General characteristics
- Class & type: LST-1-class tank landing ship
- Displacement: 4,080 long tons (4,145 t) full load ; 2,160 long tons (2,190 t) landing;
- Length: 328 ft (100 m) oa
- Beam: 50 ft (15 m)
- Draft: Full load: 8 ft 2 in (2.49 m) forward; 14 ft 1 in (4.29 m) aft; Landing at 2,160 t: 3 ft 11 in (1.19 m) forward; 9 ft 10 in (3.00 m) aft;
- Installed power: 2 × 900 hp (670 kW) Electro-Motive Diesel 12-567A diesel engines; 1,700 shp (1,300 kW);
- Propulsion: 1 × Falk main reduction gears; 2 × Propellers;
- Speed: 12 kn (22 km/h; 14 mph)
- Range: 24,000 nmi (44,000 km; 28,000 mi) at 9 kn (17 km/h; 10 mph) while displacing 3,960 long tons (4,024 t)
- Boats & landing craft carried: 2 or 6 x LCVPs
- Capacity: 2,100 tons oceangoing maximum; 350 tons main deckload;
- Troops: 16 officers, 147 enlisted men
- Complement: 13 officers, 104 enlisted men
- Armament: Varied, ultimate armament; 2 × twin 40 mm (1.57 in) Bofors guns ; 4 × single 40 mm Bofors guns; 12 × 20 mm (0.79 in) Oerlikon cannons;

= USS LST-347 =

LST-1-class landing ship tank

USS LST-347 was a in the United States Navy during World War II. She was later sold to France as Vire (L9003).

== Construction and career ==
LST-347 was laid down on 10 November 1942 at Norfolk Navy Yard, Portsmouth, Virginia. Launched on 7 February 1943 and commissioned on 7 February 1943.

=== Service in the United States ===
During World War II, LST-347 was assigned to the Europe-Africa-Middle East theater. She took part in the Invasion of Sicilian from 9 to 15 July 1943 and the Salerno landings from 9 to 21 September 1943.

She participated in the Invasion of Normandy from 6 to 25 June 1944.

LST-347 was decommissioned on 19 December 1944 and transferred to the Royal Navy.

She was struck from the Navy Register on 28 April 1949.

=== Service in the United Kingdom ===
HMS LST-347 was commissioned on 18 December 1944 and was part of W Task Force which participated in the recapture of Rangoon, before proceeding to the eventual invasion of Malaya at Morib and Port Swettenham, and to Singapore and Bangkok doing relief work repatriating ex P.O.W.s of the Japanese.

She was paid off at Singapore on 23 January 1946 and leased to France on 23 January 1948.

=== Service in France ===
She was transferred to the French Navy and commissioned on 23 January 1948 with the same name LST-347.

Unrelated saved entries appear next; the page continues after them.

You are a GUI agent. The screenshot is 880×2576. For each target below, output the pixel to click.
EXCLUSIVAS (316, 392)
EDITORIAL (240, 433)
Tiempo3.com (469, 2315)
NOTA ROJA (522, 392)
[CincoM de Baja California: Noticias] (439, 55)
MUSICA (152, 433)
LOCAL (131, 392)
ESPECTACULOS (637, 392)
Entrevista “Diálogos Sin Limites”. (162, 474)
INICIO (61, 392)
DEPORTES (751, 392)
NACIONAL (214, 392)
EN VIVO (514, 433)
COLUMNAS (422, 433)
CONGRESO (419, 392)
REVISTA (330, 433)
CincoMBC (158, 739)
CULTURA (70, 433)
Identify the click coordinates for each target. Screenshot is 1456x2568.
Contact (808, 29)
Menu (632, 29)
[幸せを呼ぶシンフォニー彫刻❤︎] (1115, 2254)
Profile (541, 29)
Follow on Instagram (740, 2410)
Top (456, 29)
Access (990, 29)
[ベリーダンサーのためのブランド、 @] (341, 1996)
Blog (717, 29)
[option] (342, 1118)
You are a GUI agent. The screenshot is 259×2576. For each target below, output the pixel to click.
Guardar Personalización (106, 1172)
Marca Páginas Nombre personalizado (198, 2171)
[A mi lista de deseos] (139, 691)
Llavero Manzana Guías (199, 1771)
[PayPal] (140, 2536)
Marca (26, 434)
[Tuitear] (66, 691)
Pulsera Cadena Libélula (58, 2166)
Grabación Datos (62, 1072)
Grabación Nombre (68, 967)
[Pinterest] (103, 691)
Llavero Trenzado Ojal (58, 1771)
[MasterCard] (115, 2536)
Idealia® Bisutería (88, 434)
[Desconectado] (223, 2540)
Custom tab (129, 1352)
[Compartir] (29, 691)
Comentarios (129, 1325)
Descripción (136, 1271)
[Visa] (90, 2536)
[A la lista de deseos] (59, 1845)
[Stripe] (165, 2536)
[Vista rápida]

In 1950, she was given the name Vire (LST-347).

Liamone took part in the First Indochina War between 19 December 1946 to 1 August 1954.

She was later redesignated as L9003 in the later years of her service in the 1950s.

The ship was out of service and sold for scrap in early 1957.

== Awards ==
LST-347 have earned the following awards:

- American Campaign Medal
- Europe-Africa-Middle East Campaign Medal (3 battle stars)
- World War II Victory Medal

== Sources ==
- United States. Dept. of the Treasury (1962). "Treasury Decisions Under the Customs, Internal Revenue, Industrial Alcohol, Narcotic and Other Laws, Volume 97"
- Moore, Capt. John (1984). "Jane's Fighting Ships 1984-85"
- Saunders, Stephen (2009). "Jane's Fighting Ships 2009-2010"
- "Fairplay International Shipping Journal Volume 222" (1967)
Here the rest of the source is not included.